Ils cherchaient un gain rapide, pas une cause. J'ai peiné à gagner leur respect, et le groupe était en perpétuel changement.

Ça a pris du temps, mais j'ai fini par me stabiliser avec une poignée de nouvelles recrues. Elles n'avaient pas beaucoup de respect pour moi, et je ne leur en voulais pas.

Je n'étais pas la figure charismatique que j'aurais voulu être. Pourtant, c'étaient des travailleurs capables.
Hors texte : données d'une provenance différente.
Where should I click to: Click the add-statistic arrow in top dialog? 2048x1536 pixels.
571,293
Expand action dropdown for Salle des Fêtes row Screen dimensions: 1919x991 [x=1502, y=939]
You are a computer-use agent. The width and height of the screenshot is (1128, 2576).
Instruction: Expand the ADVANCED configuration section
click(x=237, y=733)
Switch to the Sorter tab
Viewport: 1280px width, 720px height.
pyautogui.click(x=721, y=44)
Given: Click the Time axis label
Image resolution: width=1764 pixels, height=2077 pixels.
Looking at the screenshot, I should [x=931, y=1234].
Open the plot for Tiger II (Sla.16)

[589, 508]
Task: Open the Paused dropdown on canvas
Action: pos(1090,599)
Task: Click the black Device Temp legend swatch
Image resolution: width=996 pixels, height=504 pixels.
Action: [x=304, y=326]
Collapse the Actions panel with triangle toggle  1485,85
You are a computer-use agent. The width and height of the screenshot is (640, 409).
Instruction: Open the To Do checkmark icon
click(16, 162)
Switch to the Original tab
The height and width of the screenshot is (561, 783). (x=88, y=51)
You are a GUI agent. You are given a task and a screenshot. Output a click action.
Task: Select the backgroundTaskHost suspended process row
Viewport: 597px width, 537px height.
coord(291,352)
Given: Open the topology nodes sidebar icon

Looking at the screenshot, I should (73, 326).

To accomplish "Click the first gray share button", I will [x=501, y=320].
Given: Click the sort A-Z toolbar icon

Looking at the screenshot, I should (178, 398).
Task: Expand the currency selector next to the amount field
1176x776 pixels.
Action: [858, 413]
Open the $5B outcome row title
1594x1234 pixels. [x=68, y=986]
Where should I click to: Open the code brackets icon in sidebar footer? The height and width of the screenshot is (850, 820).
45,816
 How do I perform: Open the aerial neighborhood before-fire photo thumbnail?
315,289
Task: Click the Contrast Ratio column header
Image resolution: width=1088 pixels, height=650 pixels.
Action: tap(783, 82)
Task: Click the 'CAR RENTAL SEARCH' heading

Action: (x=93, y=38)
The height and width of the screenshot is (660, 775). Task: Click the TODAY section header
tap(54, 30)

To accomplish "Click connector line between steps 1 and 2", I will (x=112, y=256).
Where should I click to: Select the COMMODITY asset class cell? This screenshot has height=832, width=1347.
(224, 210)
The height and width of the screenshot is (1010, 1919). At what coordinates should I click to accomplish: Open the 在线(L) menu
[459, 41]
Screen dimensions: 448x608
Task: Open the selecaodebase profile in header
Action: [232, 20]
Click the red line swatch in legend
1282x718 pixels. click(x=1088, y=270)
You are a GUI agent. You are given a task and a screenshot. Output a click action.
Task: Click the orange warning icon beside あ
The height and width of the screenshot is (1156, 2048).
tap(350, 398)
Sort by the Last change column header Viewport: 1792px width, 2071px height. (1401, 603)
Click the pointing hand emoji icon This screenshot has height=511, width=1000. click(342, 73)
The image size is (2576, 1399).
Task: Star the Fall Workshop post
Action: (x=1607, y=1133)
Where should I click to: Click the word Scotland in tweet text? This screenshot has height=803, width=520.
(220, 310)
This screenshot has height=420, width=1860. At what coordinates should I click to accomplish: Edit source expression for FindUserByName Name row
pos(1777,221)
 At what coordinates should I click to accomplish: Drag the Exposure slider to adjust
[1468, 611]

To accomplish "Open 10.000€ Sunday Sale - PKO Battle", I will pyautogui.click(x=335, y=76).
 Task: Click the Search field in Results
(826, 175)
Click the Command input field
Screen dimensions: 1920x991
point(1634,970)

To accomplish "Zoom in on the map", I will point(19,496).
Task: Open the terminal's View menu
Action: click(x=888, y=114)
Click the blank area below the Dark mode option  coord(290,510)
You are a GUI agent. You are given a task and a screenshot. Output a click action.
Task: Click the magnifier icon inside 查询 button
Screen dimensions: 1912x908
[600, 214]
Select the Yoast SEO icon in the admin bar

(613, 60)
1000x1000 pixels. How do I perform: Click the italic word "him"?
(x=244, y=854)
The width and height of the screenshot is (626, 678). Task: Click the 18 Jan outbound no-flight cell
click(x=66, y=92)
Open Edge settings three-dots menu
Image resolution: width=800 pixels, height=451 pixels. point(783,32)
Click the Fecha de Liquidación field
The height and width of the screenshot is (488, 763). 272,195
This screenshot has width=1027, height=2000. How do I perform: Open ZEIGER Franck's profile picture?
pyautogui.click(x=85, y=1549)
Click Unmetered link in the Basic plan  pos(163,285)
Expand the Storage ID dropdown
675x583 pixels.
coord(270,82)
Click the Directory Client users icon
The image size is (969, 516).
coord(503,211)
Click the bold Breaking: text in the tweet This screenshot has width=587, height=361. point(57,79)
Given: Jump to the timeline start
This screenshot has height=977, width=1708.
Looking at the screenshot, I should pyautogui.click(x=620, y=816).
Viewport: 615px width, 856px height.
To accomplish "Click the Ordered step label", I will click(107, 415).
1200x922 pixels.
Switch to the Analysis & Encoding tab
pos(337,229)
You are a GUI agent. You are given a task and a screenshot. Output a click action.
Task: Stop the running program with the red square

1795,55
Nos opérations étaient modestes au début. Nous ciblions des marchands et des nobles corrompus, nous concentrant sur ceux qui exploitaient les autres. Ce n'était pas parfait ; nous n'étions pas des héros, et nos méthodes étaient loin d'être irréprochables.

Finalement, cependant, nous avons été contactés par un client. Quelque chose de rare pour des groupes de bandits, la plupart des contrats allant aux mercenaires.

Le client voulait qu'on enlève un certain gamin aristocrate et qu'on le lui remette. Il a dit qu'il prévoyait de le revendre contre rançon.

Normalement, je n'aurais pas accepté le boulot. Mais…

« Ne vous inquiétez pas, je vous promets que l'enfant restera parfaitement en sécurité », a dit l'homme trop formel.

Mon esprit s'est embrumé légèrement, je n'arrivais pas bien à comprendre. Cependant, le client semblait assez fiable, et il offrait un prix que je ne pouvais pas ignorer…

Et c'est ainsi que j'ai à contrecœur accepté le travail d'enlever une fille nommée Carine Sareid.

J'ai ordonné à la plupart de mes hommes de faire le coup, ils étaient des dizaines. L'enlèvement n'a jamais été mon truc, après tout. Le plus que j'aie jamais fait, c'est rançonner une carriole avec un gamin gâté dedans.

Un petit nombre de mes hommes ont semblé excités dès que j'ai transmis les détails de la demande. Clairement, ils attendaient ce genre de boulot depuis des mois. J'ai claqué la langue de dégoût, mais je n'ai pas pu élever la voix contre eux. C'était moi qui avais pris le contrat.

Pourquoi est-ce que j'ai même accepté ce boulot… ? Ce genre de truc n'est pas—

Alors que j'essayais de remettre les pièces en place dans mon esprit, une douleur aiguë et piquante a agressé ma tête. Je l'ai secouée, probablement mieux de ne pas trop y réfléchir.

Ne voulant pas déranger mes hommes, qui s'autoproclamaient maîtres en enlèvement, j'ai décidé de rester discret et de voir si je pouvais prendre l'air. N'importe quoi pour me changer les idées de cette drôle de sensation.

« Hah… Cette merde est trop compliquée… »

Avec un Luminite dans une lanterne à ma ceinture, je suis sorti.